Stored data:
*** Block opens ***

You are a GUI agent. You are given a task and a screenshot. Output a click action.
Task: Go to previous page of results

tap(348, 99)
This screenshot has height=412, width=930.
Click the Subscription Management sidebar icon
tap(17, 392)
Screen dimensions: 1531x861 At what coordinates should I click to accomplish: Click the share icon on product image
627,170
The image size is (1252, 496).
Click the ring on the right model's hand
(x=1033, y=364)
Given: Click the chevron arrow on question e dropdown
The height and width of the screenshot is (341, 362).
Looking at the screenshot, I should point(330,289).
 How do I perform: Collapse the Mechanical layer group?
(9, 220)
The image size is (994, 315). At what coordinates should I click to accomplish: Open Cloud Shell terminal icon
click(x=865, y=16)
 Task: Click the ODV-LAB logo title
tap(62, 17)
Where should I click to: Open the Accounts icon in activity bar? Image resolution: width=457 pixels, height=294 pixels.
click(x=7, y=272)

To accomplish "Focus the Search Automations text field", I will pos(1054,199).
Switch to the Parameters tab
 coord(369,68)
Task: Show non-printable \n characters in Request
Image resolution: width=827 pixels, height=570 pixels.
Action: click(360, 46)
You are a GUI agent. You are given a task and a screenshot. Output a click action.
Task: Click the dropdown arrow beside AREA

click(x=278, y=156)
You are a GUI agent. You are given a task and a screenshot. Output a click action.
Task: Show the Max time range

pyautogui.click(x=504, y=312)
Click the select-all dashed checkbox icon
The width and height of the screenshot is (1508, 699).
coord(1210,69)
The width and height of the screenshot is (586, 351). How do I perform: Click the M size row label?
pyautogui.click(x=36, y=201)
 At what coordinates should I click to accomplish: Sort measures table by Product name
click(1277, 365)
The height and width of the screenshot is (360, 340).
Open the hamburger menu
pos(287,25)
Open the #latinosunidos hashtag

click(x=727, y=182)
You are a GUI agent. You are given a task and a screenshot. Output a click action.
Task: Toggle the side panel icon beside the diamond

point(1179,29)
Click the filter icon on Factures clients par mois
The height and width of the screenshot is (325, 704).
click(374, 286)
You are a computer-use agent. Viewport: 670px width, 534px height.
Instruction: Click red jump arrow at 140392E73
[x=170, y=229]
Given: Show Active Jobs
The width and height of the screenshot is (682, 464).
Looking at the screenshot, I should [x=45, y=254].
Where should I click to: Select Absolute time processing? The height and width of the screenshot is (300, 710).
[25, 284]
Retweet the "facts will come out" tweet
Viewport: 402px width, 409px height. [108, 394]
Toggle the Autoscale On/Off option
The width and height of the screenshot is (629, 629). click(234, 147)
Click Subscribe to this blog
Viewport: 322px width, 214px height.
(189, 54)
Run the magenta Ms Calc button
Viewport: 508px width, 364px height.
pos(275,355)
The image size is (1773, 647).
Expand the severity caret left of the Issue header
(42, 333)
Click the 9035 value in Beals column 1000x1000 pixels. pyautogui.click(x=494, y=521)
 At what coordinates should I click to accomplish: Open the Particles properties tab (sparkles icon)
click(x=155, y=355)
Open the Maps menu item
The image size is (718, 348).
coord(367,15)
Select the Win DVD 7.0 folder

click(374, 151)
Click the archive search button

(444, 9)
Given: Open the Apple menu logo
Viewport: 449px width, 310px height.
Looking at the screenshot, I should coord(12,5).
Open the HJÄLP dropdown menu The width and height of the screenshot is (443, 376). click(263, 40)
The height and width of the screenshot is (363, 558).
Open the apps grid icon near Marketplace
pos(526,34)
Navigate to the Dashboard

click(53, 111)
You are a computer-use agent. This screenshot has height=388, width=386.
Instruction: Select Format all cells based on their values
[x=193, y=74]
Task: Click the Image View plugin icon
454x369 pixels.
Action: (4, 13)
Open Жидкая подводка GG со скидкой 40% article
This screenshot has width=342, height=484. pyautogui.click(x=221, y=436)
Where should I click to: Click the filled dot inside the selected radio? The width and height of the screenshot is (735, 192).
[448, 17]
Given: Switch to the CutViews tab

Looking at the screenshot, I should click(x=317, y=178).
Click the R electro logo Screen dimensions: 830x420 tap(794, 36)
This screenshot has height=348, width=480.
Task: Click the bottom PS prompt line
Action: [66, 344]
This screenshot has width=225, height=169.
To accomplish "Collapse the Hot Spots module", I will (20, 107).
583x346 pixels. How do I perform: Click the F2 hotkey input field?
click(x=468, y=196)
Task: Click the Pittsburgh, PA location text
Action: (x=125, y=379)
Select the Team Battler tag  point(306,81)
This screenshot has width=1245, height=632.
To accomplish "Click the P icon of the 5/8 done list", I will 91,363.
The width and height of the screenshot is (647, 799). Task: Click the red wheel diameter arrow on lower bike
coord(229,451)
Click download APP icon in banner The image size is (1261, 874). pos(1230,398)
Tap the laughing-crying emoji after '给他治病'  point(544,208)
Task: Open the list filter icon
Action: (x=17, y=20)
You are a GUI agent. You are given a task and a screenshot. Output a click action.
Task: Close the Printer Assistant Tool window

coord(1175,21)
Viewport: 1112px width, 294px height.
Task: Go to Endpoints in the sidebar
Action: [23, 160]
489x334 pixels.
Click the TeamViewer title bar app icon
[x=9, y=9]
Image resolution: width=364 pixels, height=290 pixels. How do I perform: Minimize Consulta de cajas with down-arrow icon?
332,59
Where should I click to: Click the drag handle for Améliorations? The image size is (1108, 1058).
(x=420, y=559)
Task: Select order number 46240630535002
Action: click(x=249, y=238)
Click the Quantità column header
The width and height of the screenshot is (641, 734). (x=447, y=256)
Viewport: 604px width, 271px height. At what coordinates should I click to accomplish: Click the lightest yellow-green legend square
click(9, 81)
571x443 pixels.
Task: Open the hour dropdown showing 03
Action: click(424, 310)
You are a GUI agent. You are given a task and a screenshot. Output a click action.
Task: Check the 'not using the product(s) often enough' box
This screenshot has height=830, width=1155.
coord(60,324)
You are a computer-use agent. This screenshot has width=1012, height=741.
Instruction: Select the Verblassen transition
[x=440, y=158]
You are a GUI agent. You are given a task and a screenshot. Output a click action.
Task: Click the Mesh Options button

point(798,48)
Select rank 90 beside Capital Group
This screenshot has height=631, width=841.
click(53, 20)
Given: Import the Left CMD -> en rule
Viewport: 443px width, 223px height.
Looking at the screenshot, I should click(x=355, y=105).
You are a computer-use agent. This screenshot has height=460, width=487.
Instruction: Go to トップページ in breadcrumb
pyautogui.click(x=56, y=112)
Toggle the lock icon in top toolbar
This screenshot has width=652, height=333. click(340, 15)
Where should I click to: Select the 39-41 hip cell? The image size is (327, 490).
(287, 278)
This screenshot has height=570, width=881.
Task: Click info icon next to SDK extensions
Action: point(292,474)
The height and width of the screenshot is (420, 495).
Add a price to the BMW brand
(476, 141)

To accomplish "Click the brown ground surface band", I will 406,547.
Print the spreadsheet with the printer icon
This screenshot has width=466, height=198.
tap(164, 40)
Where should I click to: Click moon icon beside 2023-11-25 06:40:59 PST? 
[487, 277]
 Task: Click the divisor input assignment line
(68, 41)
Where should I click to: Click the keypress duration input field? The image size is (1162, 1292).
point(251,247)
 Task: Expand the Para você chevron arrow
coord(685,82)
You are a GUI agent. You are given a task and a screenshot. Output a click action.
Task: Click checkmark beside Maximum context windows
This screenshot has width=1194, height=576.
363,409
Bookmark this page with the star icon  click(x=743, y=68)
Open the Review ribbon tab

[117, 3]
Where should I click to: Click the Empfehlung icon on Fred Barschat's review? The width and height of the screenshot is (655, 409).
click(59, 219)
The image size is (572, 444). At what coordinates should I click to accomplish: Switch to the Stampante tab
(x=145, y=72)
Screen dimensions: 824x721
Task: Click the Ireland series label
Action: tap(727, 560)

*** Block closes ***

TASK PROMPT = Every line in the records above that contains the word "computer" should be copied out.

RESPONSE TO THIS EXERCISE =
You are a computer-use agent. Viewport: 670px width, 534px height.
You are a computer-use agent. This screenshot has height=388, width=386.
You are a computer-use agent. This screenshot has width=1012, height=741.
You are a computer-use agent. This screenshot has height=460, width=487.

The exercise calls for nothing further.